Research on social network structure established that the diversity and size of one's social ties mediate the effect of incidental news exposure on political knowledge and engagement: politically diverse networks amplify knowledge gains, while homogeneous networks reinforce existing disparities among adolescents and young adults. A counterintuitive "inhibition effect" was identified whereby privacy concerns disrupt the otherwise positive relationship between social media use and online political participation, attenuating civic mobilization particularly among users who are already privacy-aware.

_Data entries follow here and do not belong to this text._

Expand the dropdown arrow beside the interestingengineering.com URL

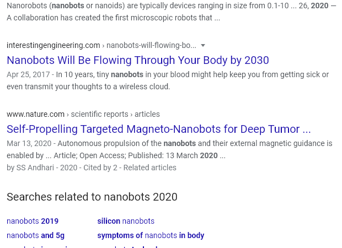pos(203,46)
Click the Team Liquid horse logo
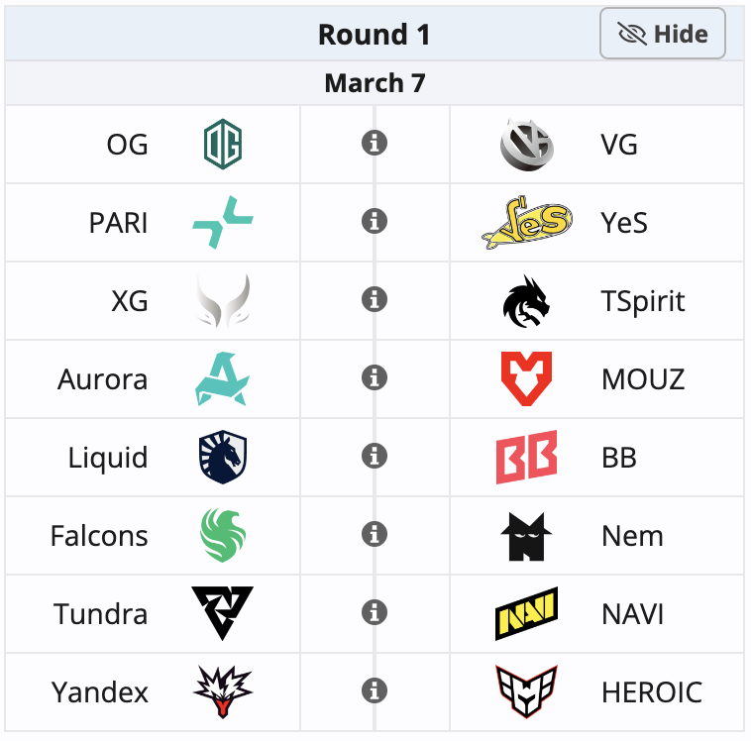Image resolution: width=751 pixels, height=741 pixels. 222,458
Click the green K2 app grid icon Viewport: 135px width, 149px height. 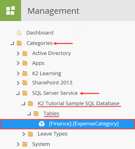10,10
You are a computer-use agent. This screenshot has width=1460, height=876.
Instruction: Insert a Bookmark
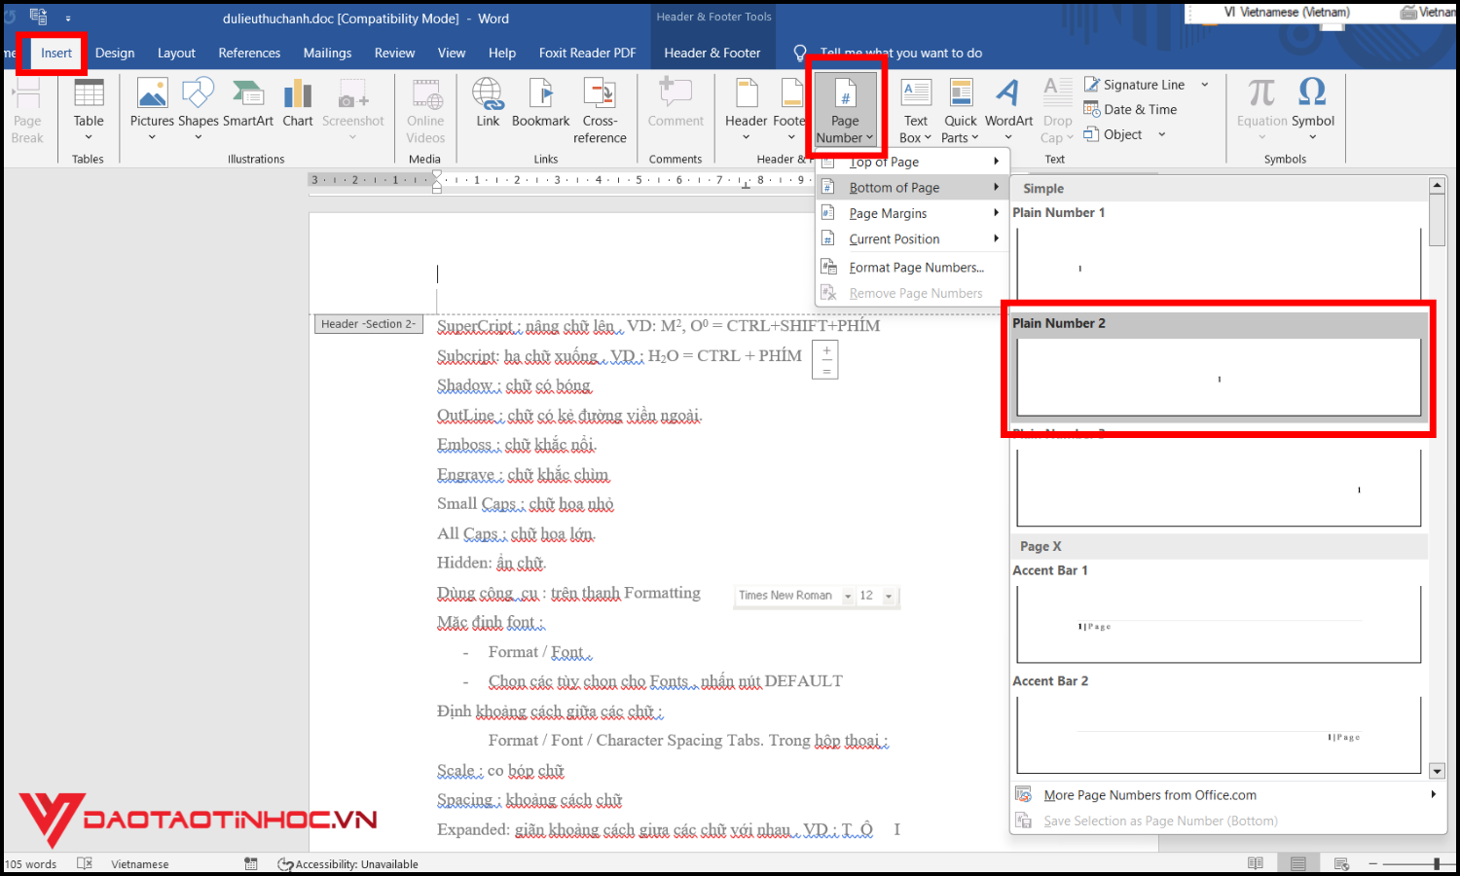(x=541, y=107)
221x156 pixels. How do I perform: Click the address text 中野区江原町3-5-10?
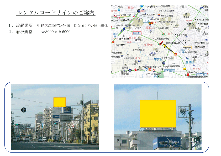(54, 26)
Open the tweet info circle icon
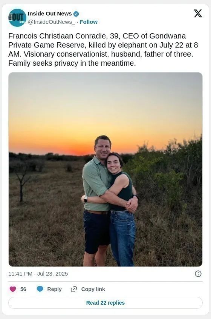This screenshot has height=319, width=211. click(198, 274)
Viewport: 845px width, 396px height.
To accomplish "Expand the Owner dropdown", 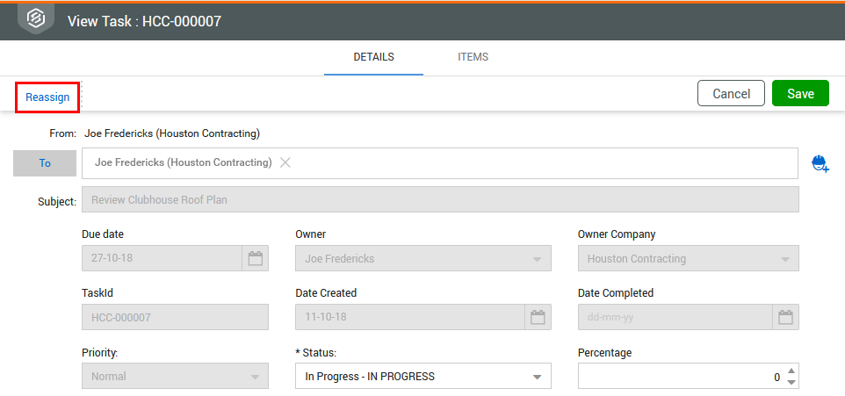I will (538, 260).
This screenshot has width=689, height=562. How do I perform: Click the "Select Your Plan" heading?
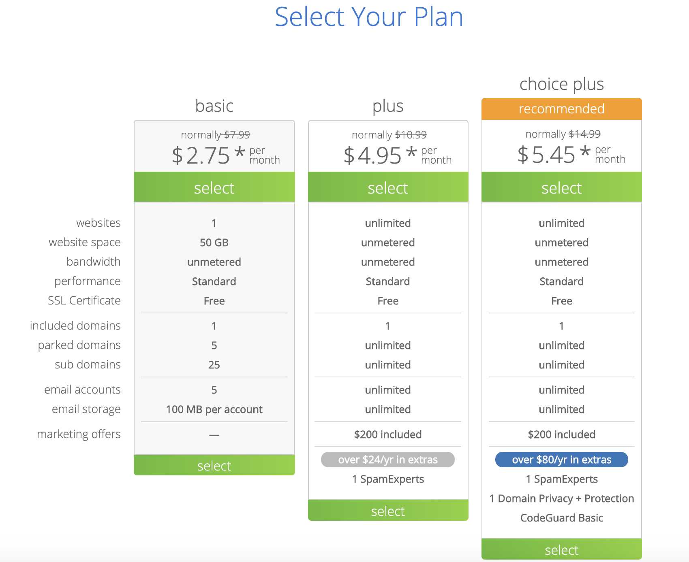pos(369,17)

Cross-national analyses have consistently found that gender norms and structural inequality shape political participation gaps: social media news use does not equalize men's and women's political engagement, and in contexts of high gender inequality it may widen them. Additional work found that social media skepticism, distrust of platform information environments in particular, independently suppresses political participation, independently of partisan identity or political interest.

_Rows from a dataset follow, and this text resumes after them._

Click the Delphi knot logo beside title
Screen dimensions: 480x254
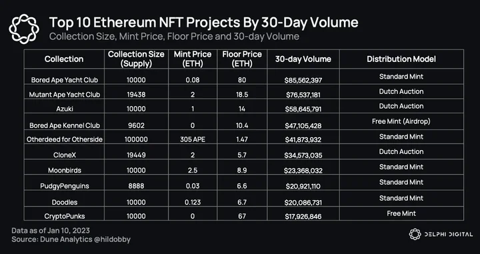point(24,29)
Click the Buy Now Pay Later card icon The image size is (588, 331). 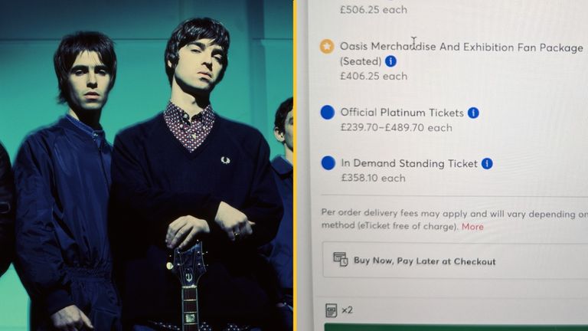pyautogui.click(x=341, y=259)
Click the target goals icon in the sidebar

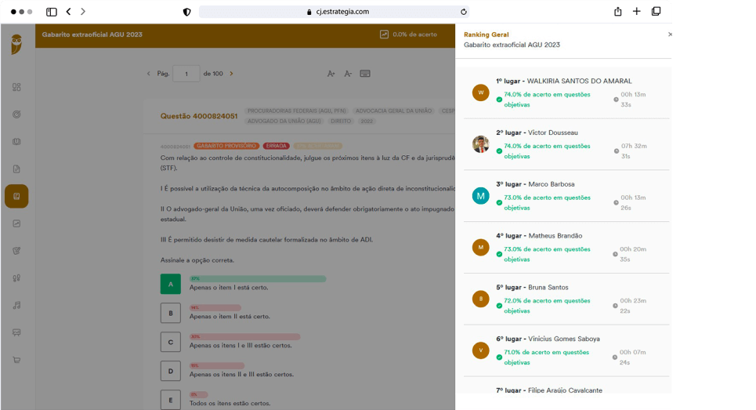coord(16,114)
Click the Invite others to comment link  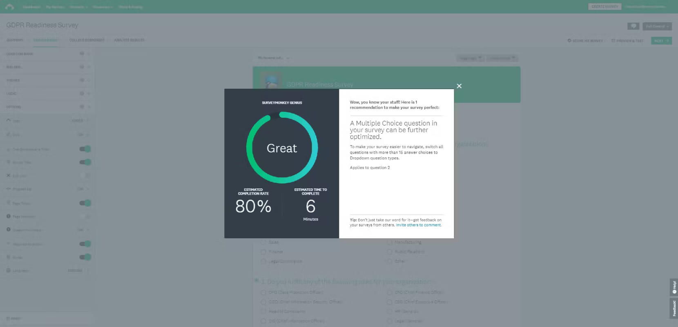[418, 225]
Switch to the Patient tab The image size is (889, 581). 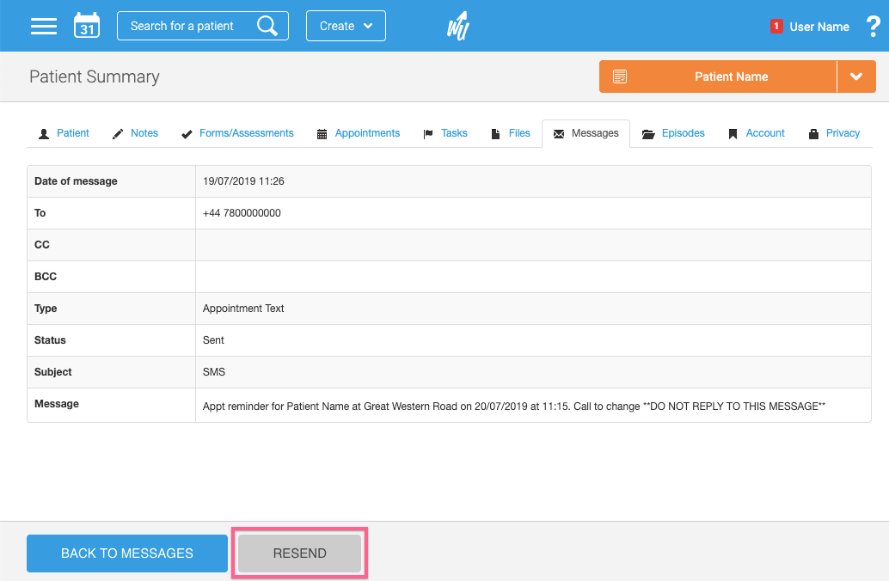(x=64, y=133)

== Awards and recognition ==

| Year | Award | Awarding body |
|---|---|---|
| 2025 | Nanyang Research Award | Nanyang Technological University — highest honor for research excellence |
| 2023, 2024, 2025 | World's Top 2% Scientists (Communication & Media Studies) | Stanford University and Elsevier |
| 2023 | Top 100 papers in Scientific Reports (out of 22,180 submissions) | Nature Portfolio |
| 2023 | Best Paper Award — ICA China Chapter | International Communication Association |
| 2022 | Best Paper Award — Political Communication Division | Association for Education in Journalism and Mass Communication (AEJMC) |
| 2021 | Best Paper Award — International Communication Division | AEJMC |

== Media presence ==

Ahmed is frequently cited as an expert on disinformation, deepfakes, and social media in major international and regional media. He has been quoted or covered by The New York Times, Newsweek, Channel NewsAsia, The Straits Times, Lianhe Zaobao, The Hindu Business Line, Salon, The Wire, CounterPunch, Business Standard, and Japan Today.

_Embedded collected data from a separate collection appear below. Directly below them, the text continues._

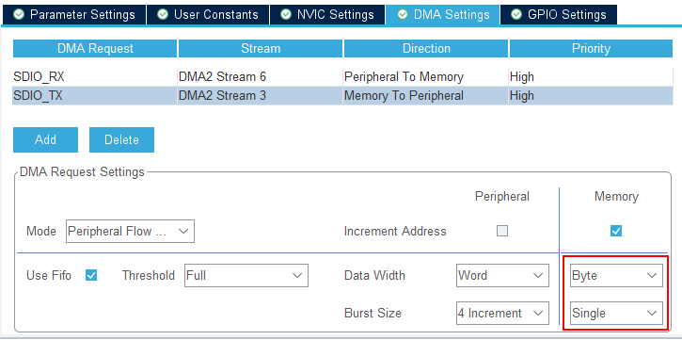Expand Memory Burst Size Single dropdown
This screenshot has height=340, width=682.
click(616, 313)
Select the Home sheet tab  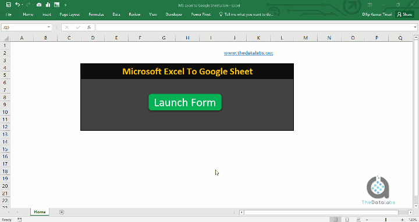40,212
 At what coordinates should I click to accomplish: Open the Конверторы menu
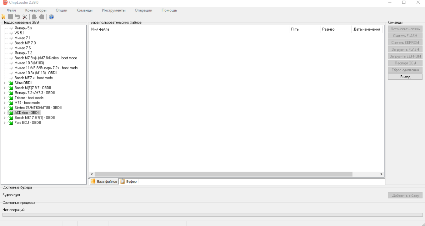pos(36,10)
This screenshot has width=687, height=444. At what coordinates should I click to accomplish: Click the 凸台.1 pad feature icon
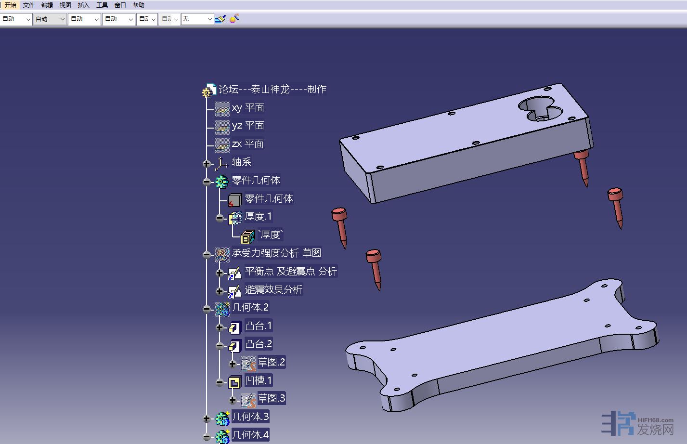234,327
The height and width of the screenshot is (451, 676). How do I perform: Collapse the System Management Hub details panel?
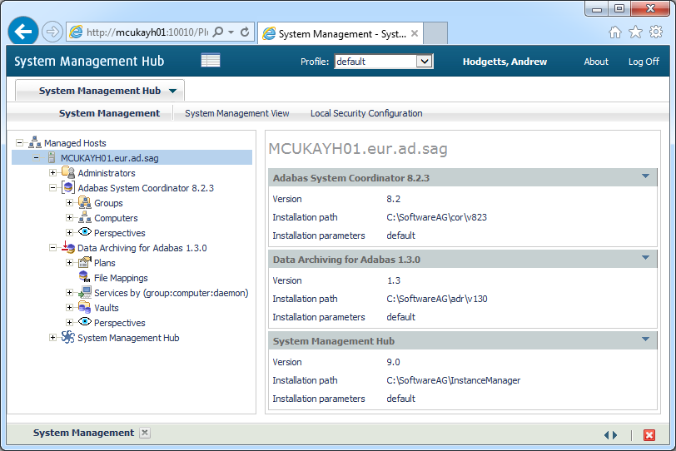pyautogui.click(x=645, y=339)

== Selected publications ==

- Ahmed, S., Masood, M., & Bee, A.W.T. (2025). "Believing the Untrue: How Social Media, Sexism, and Structural Gender Inequality Influence Misinformation about Women Politicians." Journalism & Mass Communication Quarterly.
- Ahmed, S., Masood, M., Bee, A.W.T., & Ichikawa, K. (2025). "False Failures, Real Distrust: The Impact of an Infrastructure Failure Deepfake on Government Trust." Frontiers in Psychology.
- Ahmed, S., Bee, A.W.T., Ng, S.W.T., & Masood, M. (2024). "Social media news use amplifies the illusory truth effects of viral deepfakes: A cross-national study of eight countries." Journal of Broadcasting & Electronic Media.
- Ahmed, S., Bee, A.W.T., Masood, M., & Wei, T.H. (2024). "You have been blocked: Exploring the psychological, personality, and cognitive traits of blocking misinformation sources on social media." Telematics and Informatics, 89, 102123.
- Ahmed, S., Gil-Lopez, T., Lee, S., & Masood, M. (2024). "Pathways from Incidental News Exposure to Political Knowledge: Examining Paradoxical Effects of Political Discussion on Social Media with Strong and Weak Ties." New Media & Society.
- Ahmed, S., & Rasul, M.E. (2023). "Examining the association between social media fatigue, cognitive ability, narcissism and misinformation sharing: cross-national evidence from eight countries." Scientific Reports, 13(1), 15416.
- Ahmed, S. (2023). "Navigating the maze: Deepfakes, cognitive ability, and social media news skepticism." New Media & Society, 25(5), 1108–1129.
- Ahmed, S., & Lee, S. (2023). "The inhibition effect: Privacy concerns disrupt the positive effects of social media use on online political participation." New Media & Society.
- Ahmed, S. (2021). "Who inadvertently shares deepfakes? Analyzing the role of political interest, cognitive ability, and social network size." Telematics and Informatics, 57, 101508.
- Ahmed, S., & Cho, J. (2019). "The Internet and political (in)equality in the Arab world: A multi-country study of the relationship between Internet news use, press freedom, and protest participation." New Media & Society, 21(5), 1065–1084.